Microsoft RDS - Relatively Decent Solution...
October 06, 2015

Microsoft RDS - Relatively Decent Solution...

Nathan Ziehnert | TrustRadius Reviewer
Score 6 out of 10
Vetted Review
Verified User

Software Version

2008 R2

Overall Satisfaction with Remote Desktop Services

We are currently hosting three separate farms across approximately 20 servers. One farm dedicated to a published shared remote desktop (RDSH), one farm dedicated to hosing a number of RemoteApps (HEAT, Exchange Management Console, etc), and a dedicated RemoteApp farm for Elite Enterprise. In conjunction with the Remote Desktop Gateway server, Remote Desktop Connection Broker, and Remote Desktop Web Access server, we give users the ability to do their work from wherever they are most comfortable and ease the upgrade burden on our staff when it comes to upgrading particularly cumbersome software like Elite Enterprise. The applications available to our users via our RDS platform cover about 30-50% of our employees with plans to potentially expand that further as budget and time dictate.
  • Relative ease of setup: in comparison to some of the other solutions on the market (Citrix, etc.), Remote Desktop Services is rather easy to set up and get configured in your environment.
  • Feature set: Microsoft offers a good deal of the same features many competitors offer in the same space including a mobile app and the ability to have a "native" app feel for a remote application.
  • Inexpensive Licensing: in comparison to other solutions on the market Remote Desktop Services is inexpensive.
  • Move LOB applications closer to their server counterparts: this goes for all remote solutions, but if you have a line of business application that makes a great deal of calls across the network to your data center, your remote office users will likely benefit from the performance and stability side by moving those client side applications into the data center.
  • No centralized management: unlike other products on the market, Remote Desktop Services in 2008r2 provides no single management console.
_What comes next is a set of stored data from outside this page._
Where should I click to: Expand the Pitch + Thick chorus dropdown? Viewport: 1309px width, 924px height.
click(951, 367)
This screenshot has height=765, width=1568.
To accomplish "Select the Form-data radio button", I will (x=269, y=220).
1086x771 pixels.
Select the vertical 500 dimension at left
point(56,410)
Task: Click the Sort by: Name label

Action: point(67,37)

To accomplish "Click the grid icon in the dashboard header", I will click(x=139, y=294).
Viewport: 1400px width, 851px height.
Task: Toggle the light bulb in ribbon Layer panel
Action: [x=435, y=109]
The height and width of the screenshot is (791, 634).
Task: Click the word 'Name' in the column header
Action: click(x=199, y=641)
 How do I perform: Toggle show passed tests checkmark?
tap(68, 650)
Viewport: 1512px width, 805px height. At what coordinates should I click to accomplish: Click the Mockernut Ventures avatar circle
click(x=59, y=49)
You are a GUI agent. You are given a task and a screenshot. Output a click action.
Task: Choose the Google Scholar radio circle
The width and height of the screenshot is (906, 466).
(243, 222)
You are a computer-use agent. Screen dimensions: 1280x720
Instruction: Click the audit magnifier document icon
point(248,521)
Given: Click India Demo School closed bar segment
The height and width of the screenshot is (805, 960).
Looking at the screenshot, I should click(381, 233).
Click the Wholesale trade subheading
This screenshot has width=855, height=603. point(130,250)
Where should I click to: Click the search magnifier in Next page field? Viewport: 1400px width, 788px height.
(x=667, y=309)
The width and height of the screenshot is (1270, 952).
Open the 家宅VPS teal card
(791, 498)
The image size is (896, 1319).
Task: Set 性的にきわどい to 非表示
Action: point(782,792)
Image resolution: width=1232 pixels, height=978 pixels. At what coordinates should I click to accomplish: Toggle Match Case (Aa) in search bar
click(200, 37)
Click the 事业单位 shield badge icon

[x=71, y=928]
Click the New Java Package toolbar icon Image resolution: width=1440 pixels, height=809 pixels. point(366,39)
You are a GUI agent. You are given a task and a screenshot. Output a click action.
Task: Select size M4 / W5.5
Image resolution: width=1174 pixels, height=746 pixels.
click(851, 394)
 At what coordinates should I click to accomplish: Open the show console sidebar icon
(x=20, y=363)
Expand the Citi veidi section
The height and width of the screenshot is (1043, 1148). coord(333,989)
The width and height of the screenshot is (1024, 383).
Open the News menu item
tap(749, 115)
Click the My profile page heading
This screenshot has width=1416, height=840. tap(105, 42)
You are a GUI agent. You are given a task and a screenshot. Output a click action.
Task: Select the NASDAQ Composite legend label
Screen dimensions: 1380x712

Users are managed through a console on the connection broker, web apps are managed on a per server basis (even when those servers belong to a farm).
  • Image Management: because no use of an agent like PNTools is made, bringing up servers and adding them to the farm is inconvenient. Static IPs are a must and round-robin load balancing is really your only option with the connection broker. Updating a farm of 5+ servers becomes a chore, but still easier than updating 2000+ machines.
  • Still a very green product: while Microsoft offers a lot of the same features as the big guys, it's obvious that Remote Desktop Services is still in it's infancy and has a lot of room for growth. I have discovered and requested fixes for a number of bugs in the mobile app alone - something about the QA process for these apps seems to be lacking.
  • Reduced management of applications sets for workstations - because the applications are centralized to a couple of devices rather than the user workstations, updating these applications requires less testing and less hours worked.
  • Certain applications work better when inside the data center next to their database or application server - performance and stability increases for those applications mean more effective workers.
  • Lower instances of support calls for applications - because the applications are not reliant on the user's workstation to be functioning as expected, we see less calls related to these applications.
We selected Remote Desktop Services based upon price alone. Other solutions on the market are significantly more expensive, but if your company can foot the bill you should seriously consider products that have been on the market for longer. The lack of an ability to easily upgrade farm servers has been a challenge for us - although it is still faster than updating an application on 2000+ machines. The lack of a centralized management console in 2008 R2 is also challenging, but you get by with the tools available to you. If you don't have the money to spend on Citrix or VMWare Horizon, Remote Desktop Services is a decent replacement.
- Do you have a well developed and managed application list? Without an understanding of the applications that are actually in use in your environment on a day to day basis, a shared remote desktop will not be very useful for your end users and will end up not providing a very good ROI.
- Are there applications that your users would benefit from being able to access from anywhere, or are there applications in your environment that are installed on a significant amount of machines and are cumbersome to update? In both cases you may see benefits to migrating those applications to a virtual environment.
- Is your network connectivity good across all sites - including low latency? RDS and remote desktop in general rely on solid network connections to maintain peak performance, although low bandwidth and high latency still work.